この本を見つけたとき、子供の頃の優しい記憶が鮮やかに甦った。この物語を僕は母親に読み聞かせて貰っていた。そう、帯に書いてある通り、「母から子へ」という形で。僕は恐らくまだ小学一年生か二年生だったと思う。妹はまだ幼稚園だ。今は駐車場に変わってしまった母の実家の二階で僕、母、妹と川の字に布団を並べ、眠りに付く前に母は「ごんぎつね」の大きな絵本を両手に持ってゆっくりと語ってくれた。一度きりではなかったと思う。二度、三度あったと思う。優しさがすれ違いによって悲劇に変わる物語。ひとりぼっちの悲しさ。悲しさを見つめて生まれる優しさ。世の中にはそういうことがあるんだ、という事を子供ながらに少しだけ理解した記憶がある。

大人になって今読んでみると、母が語ってくれた物語が記憶ではなく記録となって僕の目の前に映し出された。あの三人で並んだ夜の息遣いまで聞こえるようだった。子供の頃恐らく理解出来ていなかった言葉も今では理解出来るからこんなにも鮮やかな情景を写していた物語だったのかと驚いた。児童文学、と謳いながらも菜種、百舌鳥、すすき、萩、六地蔵、位牌、といった親に聞かなければ分からない単語が物語に深みを与えていると思う。
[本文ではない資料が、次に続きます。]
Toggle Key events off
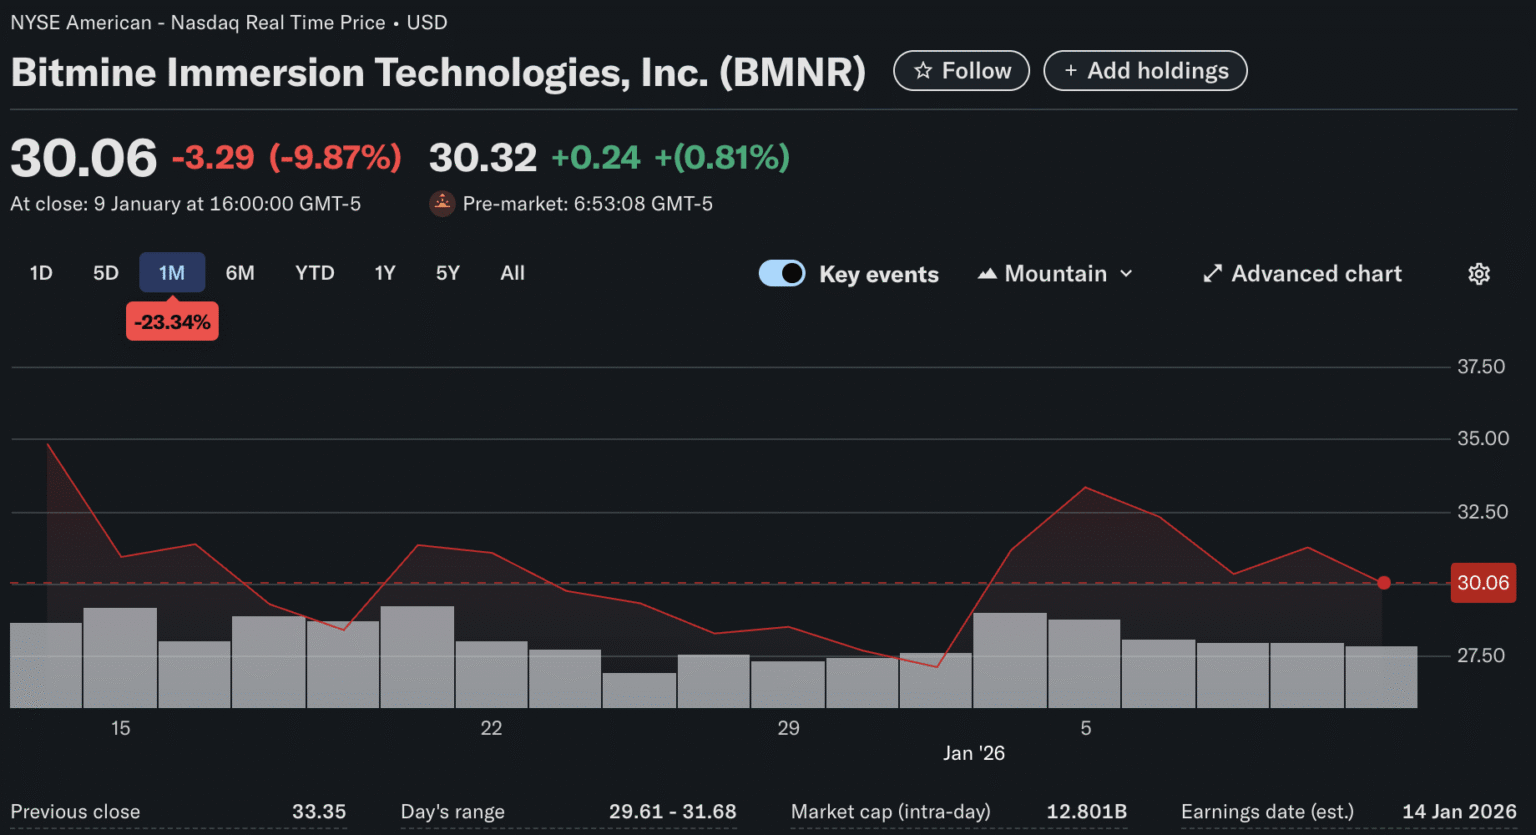 (782, 272)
でも、一番驚いたのは母がこの本を読んで涙を流していたことだ。
子供の僕はこの物語の持つ悲しみと現実の持つ悲しみをまだ何も知らなかったから。
僕はただ物語りにでは無く、母親が泣いているのを見て悲しくなった。
あの絵本はどこへ行ったのだろう。
子へ物語を読み聞かせている親は今どのくらいいるのだろう。